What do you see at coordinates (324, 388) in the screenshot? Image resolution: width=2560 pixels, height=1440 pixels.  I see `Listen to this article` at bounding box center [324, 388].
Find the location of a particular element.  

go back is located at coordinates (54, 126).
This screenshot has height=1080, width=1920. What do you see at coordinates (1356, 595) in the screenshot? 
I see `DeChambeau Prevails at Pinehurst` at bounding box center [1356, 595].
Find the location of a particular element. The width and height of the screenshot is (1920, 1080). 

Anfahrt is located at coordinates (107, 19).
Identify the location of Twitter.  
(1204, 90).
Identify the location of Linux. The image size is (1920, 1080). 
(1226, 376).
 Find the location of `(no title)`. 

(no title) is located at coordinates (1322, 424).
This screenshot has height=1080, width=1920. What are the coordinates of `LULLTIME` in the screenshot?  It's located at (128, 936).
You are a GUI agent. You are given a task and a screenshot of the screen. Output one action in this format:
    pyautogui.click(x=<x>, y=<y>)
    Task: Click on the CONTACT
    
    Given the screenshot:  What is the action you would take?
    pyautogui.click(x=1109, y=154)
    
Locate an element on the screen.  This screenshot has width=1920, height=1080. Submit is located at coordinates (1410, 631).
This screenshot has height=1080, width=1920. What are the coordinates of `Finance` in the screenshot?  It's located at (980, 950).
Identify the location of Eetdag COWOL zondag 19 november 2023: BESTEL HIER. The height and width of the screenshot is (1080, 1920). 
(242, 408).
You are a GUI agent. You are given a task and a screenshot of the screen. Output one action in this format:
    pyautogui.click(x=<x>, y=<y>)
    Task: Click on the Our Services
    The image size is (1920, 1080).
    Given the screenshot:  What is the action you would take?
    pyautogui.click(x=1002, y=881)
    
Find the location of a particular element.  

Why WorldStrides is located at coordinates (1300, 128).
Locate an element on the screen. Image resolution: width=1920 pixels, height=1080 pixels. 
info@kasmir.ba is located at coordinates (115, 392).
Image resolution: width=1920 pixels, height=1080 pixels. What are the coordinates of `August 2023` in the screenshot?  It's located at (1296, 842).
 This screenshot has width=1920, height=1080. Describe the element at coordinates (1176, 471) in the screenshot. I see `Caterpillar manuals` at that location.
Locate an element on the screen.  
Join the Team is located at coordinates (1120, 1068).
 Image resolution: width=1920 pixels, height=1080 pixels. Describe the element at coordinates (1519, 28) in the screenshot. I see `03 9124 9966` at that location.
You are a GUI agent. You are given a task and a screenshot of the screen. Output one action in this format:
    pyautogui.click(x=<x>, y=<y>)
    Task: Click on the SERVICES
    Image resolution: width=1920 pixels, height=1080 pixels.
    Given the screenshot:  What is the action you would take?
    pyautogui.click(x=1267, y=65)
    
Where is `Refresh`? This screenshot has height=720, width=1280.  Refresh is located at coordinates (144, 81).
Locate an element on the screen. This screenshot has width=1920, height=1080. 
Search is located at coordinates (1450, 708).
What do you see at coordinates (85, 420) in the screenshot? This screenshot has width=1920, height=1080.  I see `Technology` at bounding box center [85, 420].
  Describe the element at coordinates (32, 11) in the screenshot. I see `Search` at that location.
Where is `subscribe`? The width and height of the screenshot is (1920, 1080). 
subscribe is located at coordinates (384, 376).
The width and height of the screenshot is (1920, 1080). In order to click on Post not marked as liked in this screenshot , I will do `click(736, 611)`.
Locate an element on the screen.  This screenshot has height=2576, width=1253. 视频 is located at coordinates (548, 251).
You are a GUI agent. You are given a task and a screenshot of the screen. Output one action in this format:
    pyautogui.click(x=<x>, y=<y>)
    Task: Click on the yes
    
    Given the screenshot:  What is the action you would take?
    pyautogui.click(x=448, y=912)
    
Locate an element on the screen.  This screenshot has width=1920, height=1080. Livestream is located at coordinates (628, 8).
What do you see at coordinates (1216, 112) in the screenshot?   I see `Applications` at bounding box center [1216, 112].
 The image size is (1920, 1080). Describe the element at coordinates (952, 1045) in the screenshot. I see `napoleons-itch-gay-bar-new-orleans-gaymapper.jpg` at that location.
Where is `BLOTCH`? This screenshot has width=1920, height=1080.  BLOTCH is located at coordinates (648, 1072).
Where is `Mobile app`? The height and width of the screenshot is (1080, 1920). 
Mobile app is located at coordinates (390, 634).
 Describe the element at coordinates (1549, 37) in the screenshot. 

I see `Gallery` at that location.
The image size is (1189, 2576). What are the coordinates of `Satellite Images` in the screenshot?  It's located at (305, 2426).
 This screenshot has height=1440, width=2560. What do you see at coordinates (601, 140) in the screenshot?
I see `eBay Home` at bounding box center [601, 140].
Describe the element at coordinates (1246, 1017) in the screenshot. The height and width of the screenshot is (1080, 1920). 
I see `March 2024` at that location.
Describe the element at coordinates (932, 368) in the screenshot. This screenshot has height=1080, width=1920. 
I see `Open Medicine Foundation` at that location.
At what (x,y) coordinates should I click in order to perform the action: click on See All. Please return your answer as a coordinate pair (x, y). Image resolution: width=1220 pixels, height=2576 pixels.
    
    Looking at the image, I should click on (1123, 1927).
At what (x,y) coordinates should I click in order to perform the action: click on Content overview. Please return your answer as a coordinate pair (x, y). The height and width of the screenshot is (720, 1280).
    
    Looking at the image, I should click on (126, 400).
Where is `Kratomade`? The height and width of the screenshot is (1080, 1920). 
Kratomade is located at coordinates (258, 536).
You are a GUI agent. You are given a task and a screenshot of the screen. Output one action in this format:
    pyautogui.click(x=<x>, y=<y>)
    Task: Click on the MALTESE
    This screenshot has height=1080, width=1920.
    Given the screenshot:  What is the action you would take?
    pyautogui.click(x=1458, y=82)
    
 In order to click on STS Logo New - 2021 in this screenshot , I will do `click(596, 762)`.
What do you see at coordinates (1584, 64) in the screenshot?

-=-=-

### Set exercise
Please retype all the lines above exactly, without changing anything.

### Response to the exercise
What do you see at coordinates (324, 388) in the screenshot? Image resolution: width=2560 pixels, height=1440 pixels.  I see `Listen to this article` at bounding box center [324, 388].
Find the location of a particular element.  

go back is located at coordinates (54, 126).
This screenshot has height=1080, width=1920. What do you see at coordinates (1356, 595) in the screenshot? 
I see `DeChambeau Prevails at Pinehurst` at bounding box center [1356, 595].
Find the location of a particular element. The width and height of the screenshot is (1920, 1080). 

Anfahrt is located at coordinates (107, 19).
Identify the location of Twitter.  
(1204, 90).
Identify the location of Linux. The image size is (1920, 1080). 
(1226, 376).
 Find the location of `(no title)`. 

(no title) is located at coordinates (1322, 424).
This screenshot has height=1080, width=1920. What are the coordinates of `LULLTIME` in the screenshot?  It's located at (128, 936).
You are a GUI agent. You are given a task and a screenshot of the screen. Output one action in this format:
    pyautogui.click(x=<x>, y=<y>)
    Task: Click on the CONTACT
    
    Given the screenshot:  What is the action you would take?
    pyautogui.click(x=1109, y=154)
    
Locate an element on the screen.  This screenshot has width=1920, height=1080. Submit is located at coordinates (1410, 631).
This screenshot has height=1080, width=1920. What are the coordinates of `Finance` in the screenshot?  It's located at (980, 950).
Identify the location of Eetdag COWOL zondag 19 november 2023: BESTEL HIER. The height and width of the screenshot is (1080, 1920). 
(242, 408).
You are a GUI agent. You are given a task and a screenshot of the screen. Output one action in this format:
    pyautogui.click(x=<x>, y=<y>)
    Task: Click on the Our Services
    The image size is (1920, 1080).
    Given the screenshot:  What is the action you would take?
    pyautogui.click(x=1002, y=881)
    
Find the location of a particular element.  

Why WorldStrides is located at coordinates (1300, 128).
Locate an element on the screen. Image resolution: width=1920 pixels, height=1080 pixels. 
info@kasmir.ba is located at coordinates (115, 392).
Image resolution: width=1920 pixels, height=1080 pixels. What are the coordinates of `August 2023` in the screenshot?  It's located at (1296, 842).
 This screenshot has width=1920, height=1080. Describe the element at coordinates (1176, 471) in the screenshot. I see `Caterpillar manuals` at that location.
Locate an element on the screen.  
Join the Team is located at coordinates (1120, 1068).
 Image resolution: width=1920 pixels, height=1080 pixels. Describe the element at coordinates (1519, 28) in the screenshot. I see `03 9124 9966` at that location.
You are a GUI agent. You are given a task and a screenshot of the screen. Output one action in this format:
    pyautogui.click(x=<x>, y=<y>)
    Task: Click on the SERVICES
    Image resolution: width=1920 pixels, height=1080 pixels.
    Given the screenshot:  What is the action you would take?
    pyautogui.click(x=1267, y=65)
    
Where is `Refresh`? This screenshot has height=720, width=1280.  Refresh is located at coordinates (144, 81).
Locate an element on the screen. This screenshot has width=1920, height=1080. 
Search is located at coordinates (1450, 708).
What do you see at coordinates (85, 420) in the screenshot? This screenshot has width=1920, height=1080.  I see `Technology` at bounding box center [85, 420].
  Describe the element at coordinates (32, 11) in the screenshot. I see `Search` at that location.
Where is `subscribe`? The width and height of the screenshot is (1920, 1080). 
subscribe is located at coordinates (384, 376).
The width and height of the screenshot is (1920, 1080). In order to click on Post not marked as liked in this screenshot , I will do `click(736, 611)`.
Locate an element on the screen.  This screenshot has height=2576, width=1253. 视频 is located at coordinates (548, 251).
You are a GUI agent. You are given a task and a screenshot of the screen. Output one action in this format:
    pyautogui.click(x=<x>, y=<y>)
    Task: Click on the yes
    
    Given the screenshot:  What is the action you would take?
    pyautogui.click(x=448, y=912)
    
Locate an element on the screen.  This screenshot has width=1920, height=1080. Livestream is located at coordinates (628, 8).
What do you see at coordinates (1216, 112) in the screenshot?   I see `Applications` at bounding box center [1216, 112].
 The image size is (1920, 1080). Describe the element at coordinates (952, 1045) in the screenshot. I see `napoleons-itch-gay-bar-new-orleans-gaymapper.jpg` at that location.
Where is `BLOTCH`? This screenshot has width=1920, height=1080.  BLOTCH is located at coordinates (648, 1072).
Where is `Mobile app`? The height and width of the screenshot is (1080, 1920). 
Mobile app is located at coordinates (390, 634).
 Describe the element at coordinates (1549, 37) in the screenshot. 

I see `Gallery` at that location.
The image size is (1189, 2576). What are the coordinates of `Satellite Images` in the screenshot?  It's located at (305, 2426).
 This screenshot has height=1440, width=2560. What do you see at coordinates (601, 140) in the screenshot?
I see `eBay Home` at bounding box center [601, 140].
Describe the element at coordinates (1246, 1017) in the screenshot. The height and width of the screenshot is (1080, 1920). 
I see `March 2024` at that location.
Describe the element at coordinates (932, 368) in the screenshot. This screenshot has height=1080, width=1920. 
I see `Open Medicine Foundation` at that location.
At what (x,y) coordinates should I click in order to perform the action: click on See All. Please return your answer as a coordinate pair (x, y). Image resolution: width=1220 pixels, height=2576 pixels.
    
    Looking at the image, I should click on (1123, 1927).
At what (x,y) coordinates should I click in order to perform the action: click on Content overview. Please return your answer as a coordinate pair (x, y). The height and width of the screenshot is (720, 1280).
    
    Looking at the image, I should click on (126, 400).
Where is `Kratomade`? The height and width of the screenshot is (1080, 1920). 
Kratomade is located at coordinates (258, 536).
You are a GUI agent. You are given a task and a screenshot of the screen. Output one action in this format:
    pyautogui.click(x=<x>, y=<y>)
    Task: Click on the MALTESE
    This screenshot has height=1080, width=1920.
    Given the screenshot:  What is the action you would take?
    pyautogui.click(x=1458, y=82)
    
 In order to click on STS Logo New - 2021 in this screenshot , I will do `click(596, 762)`.
What do you see at coordinates (1584, 64) in the screenshot?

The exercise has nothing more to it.